The first wave of new superannuation data collected and distributed by the Australian Prudential Regulation Authority (APRA) can only add to debate around disclosure rules for super funds.
APRA's annual superannuation bulletin now has data that includes the composition of fund directorships by gender and independence; expenses to internal and external service providers by type of service; gender and age average balances across all funds excluding SMSFs; and a summary of insurance results by type of fund.
The annual MySuper statistics now also include financial performance and fee flows within products; membership growth and account flows; a profile of insurance take up rates within products by membership; and membership demographic by age and gender and benefit bracket.
According to the annual superannuation bulletin, the rate of return for the year ending June 2015 was 8.9%. The five year average annualised rate of return was 8.4% and the 10 year average annualised rate of return was 5.6 %.
About $1.25 trillion was held in APRA-regulated super funds and $590 billion in self-managed superannuation funds (SMSFs) which are regulated by the Australian Taxation Office (ATO).
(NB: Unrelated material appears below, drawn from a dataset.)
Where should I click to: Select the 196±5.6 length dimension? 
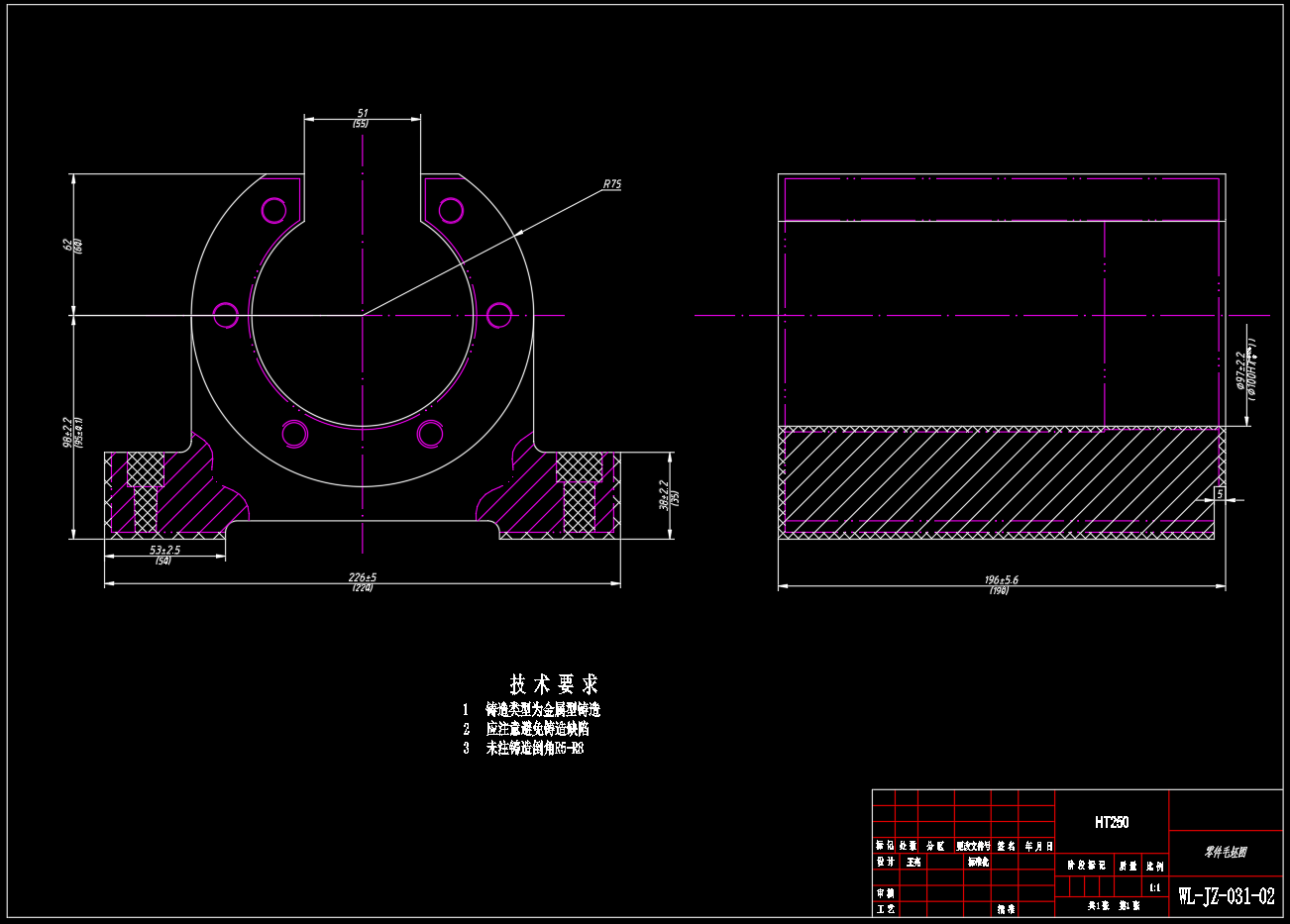[1001, 580]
About $130 billion comprised exempt public sector superannuation schemes.
SMSFs and small APRA funds accounted for 29.3% of total assets; retail funds held 26.5%, industry funds held 21.5%, public sector funds 17.3% and corporate funds held 2.7%.
Fees paid totalled $12.6 billion for the year, with 95% per cent of fees paid by members and the remaining balance largely paid by employer sponsors or from reserves.
Insurance fees in the year ending totalled $4.2 billion, administration fees $3.9 billion, investment fees $2.5 billion, activity fees $900 million and advice fees $600 million.
Expenses paid to service providers totalled $9.1 billion for the year, with 85% paid to external service providers and 15% paid to internal service providers.